*** Opening Source extract ***
[Bioc-devel] Virtual class for `matrix` and `DelayedArray`? (or better strategy for dealing with them both)

Hervé Pagès hpages at fredhutch.org
Mon Apr 30 19:58:45 CEST 2018


Just to mention that the issue with rowSums() on a big DelayedMatrix
objects that you are referring to Tim is duly noted and will be one
of my first priorities once we're done with the release process.

Cheers,
H.

On 04/30/2018 09:57 AM, Tim Triche, Jr. wrote:
> much obliged -- and the packages are terrific, I am not surprised that a
> big step is accompanied with some growing pains.
> Thanks to you and Herve and Keegan for enthusiastically chasing down, and
> spending your time fixing, this and other bugs.
> Having fiddled with bigMemory and bigMatrix backends for
> SummarizedExperiment over the years, I know how many kicks and stings exist
> under the covers, and greatly appreciate your (plural) efforts.
> 
> --t
> 
> On Mon, Apr 30, 2018 at 12:30 PM, Peter Hickey <peter.hickey at gmail.com>
> wrote:
> 
>> Tim: As the developer of DelayedMatrixStats (and enthusiastic 'canary down
>> the coal mine' user-dev of DelayedArray) I'm obviously invested in reducing
>> the confusion around these packages
>>
>> I'm going to write some blog posts-cum-vignettes-cum-F1000 around these
>> issues over the coming weeks, with the ultimate goal of improving the
>> packages themselves.
*** Closing Source extract ***
*** Opening Information shown ***
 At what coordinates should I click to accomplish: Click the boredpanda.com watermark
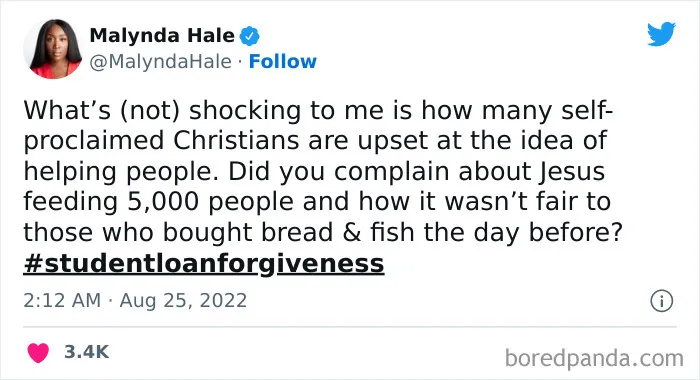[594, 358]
*** Closing Information shown ***
*** Opening Information shown ***
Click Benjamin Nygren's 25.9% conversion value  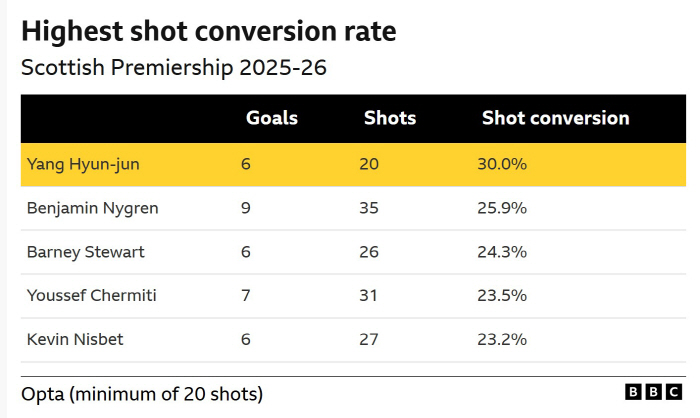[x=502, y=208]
*** Closing Information shown ***
*** Opening Information shown ***
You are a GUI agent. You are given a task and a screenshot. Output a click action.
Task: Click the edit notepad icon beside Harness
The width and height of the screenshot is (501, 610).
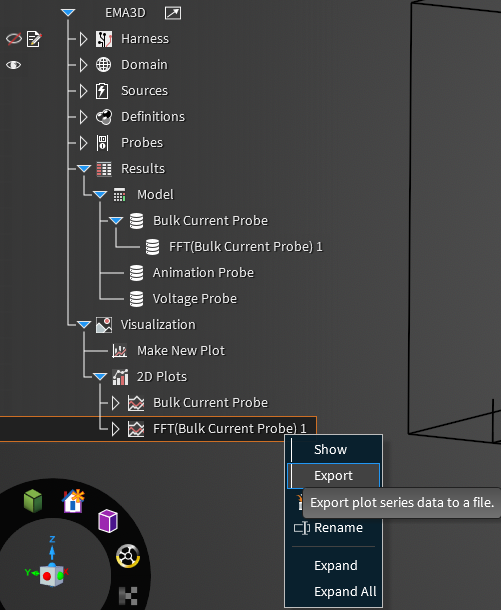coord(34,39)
*** Closing Information shown ***
> Exercise 1
Name every person who wrote a message in the Bioc-devel thread, including the quoted ones.
> Exercise 2
In the Bioc-devel thread, what issue does Hervé Pagès say will be one of his first priorities once the release process is done?
> Exercise 3
From the Bioc-devel thread, output the passage starting at "On 04/30/2018 09:57" and ending at "some growing pains.".

> Answer section 1
Hervé Pagès, Tim Triche, Jr., Peter Hickey

> Answer section 2
The issue with rowSums() on big DelayedMatrix objects.

> Answer section 3
On 04/30/2018 09:57 AM, Tim Triche, Jr. wrote:
> much obliged -- and the packages are terrific, I am not surprised that a
> big step is accompanied with some growing pains.